**TRY IT**
What you return must match the listing below character for character, minus any pictures.

-*-

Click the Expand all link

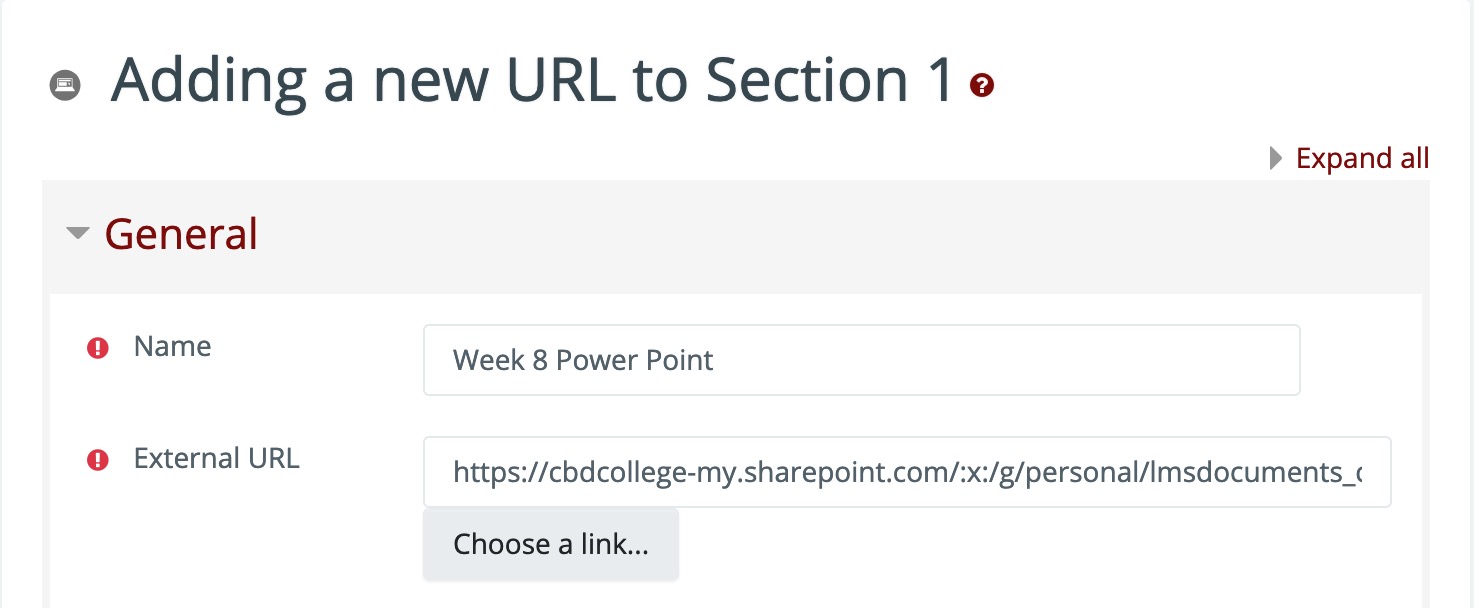[1362, 158]
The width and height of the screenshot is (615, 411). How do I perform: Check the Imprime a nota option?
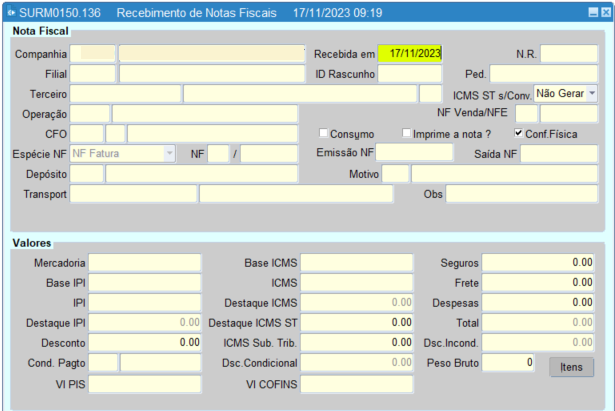point(407,133)
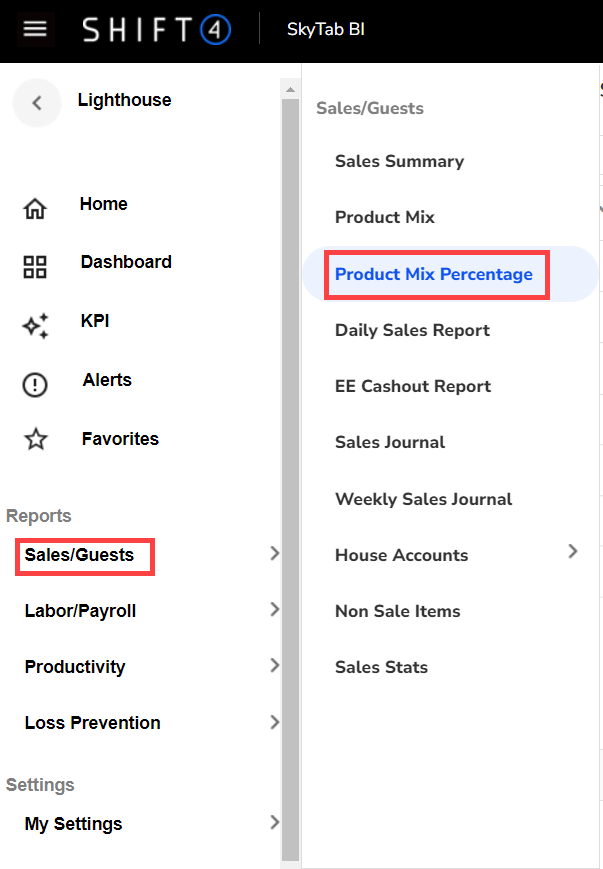Expand the Loss Prevention chevron

pos(274,721)
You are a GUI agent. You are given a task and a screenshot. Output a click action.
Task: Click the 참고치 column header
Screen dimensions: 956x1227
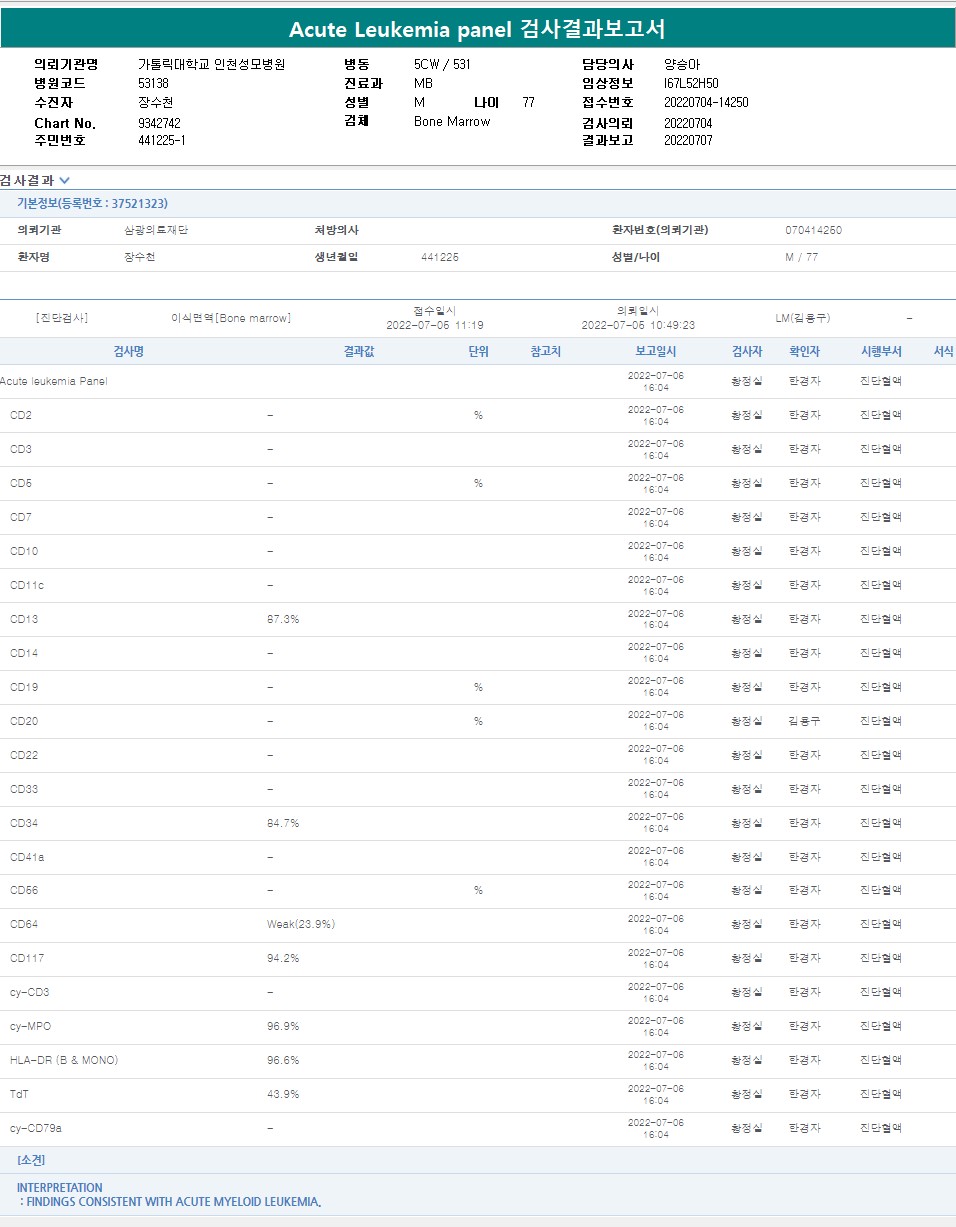click(545, 351)
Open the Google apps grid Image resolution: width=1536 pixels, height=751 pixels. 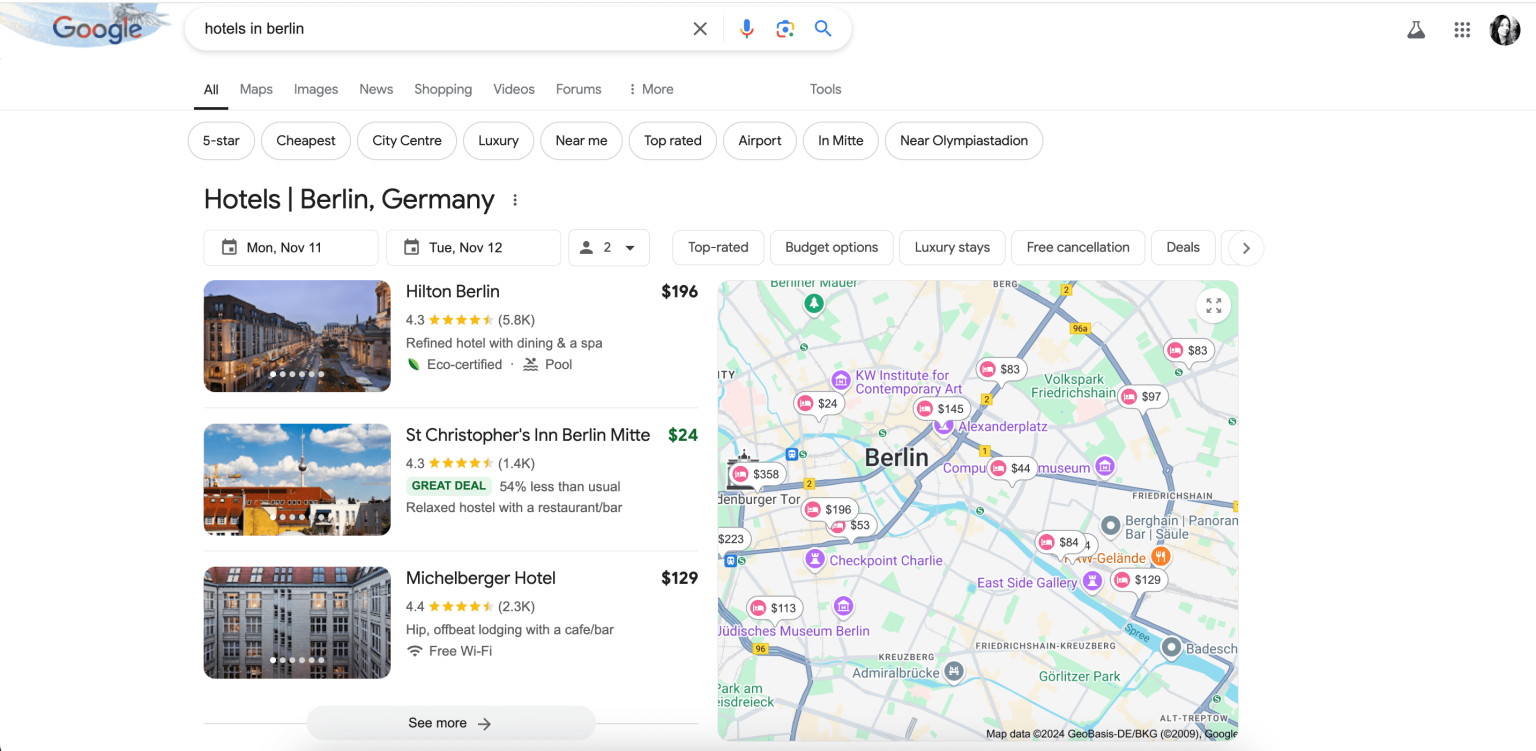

-*-

**RESULT FOR THIS TASK**
Click the Expand all link

[1362, 158]
The width and height of the screenshot is (615, 411). How do I perform: Check the Imprime a nota option?
point(407,133)
Expand the Loss Prevention chevron

pos(274,721)
You are a GUI agent. You are given a task and a screenshot. Output a click action.
Task: Click the 참고치 column header
Screen dimensions: 956x1227
click(545, 351)
Open the Google apps grid Image resolution: width=1536 pixels, height=751 pixels. 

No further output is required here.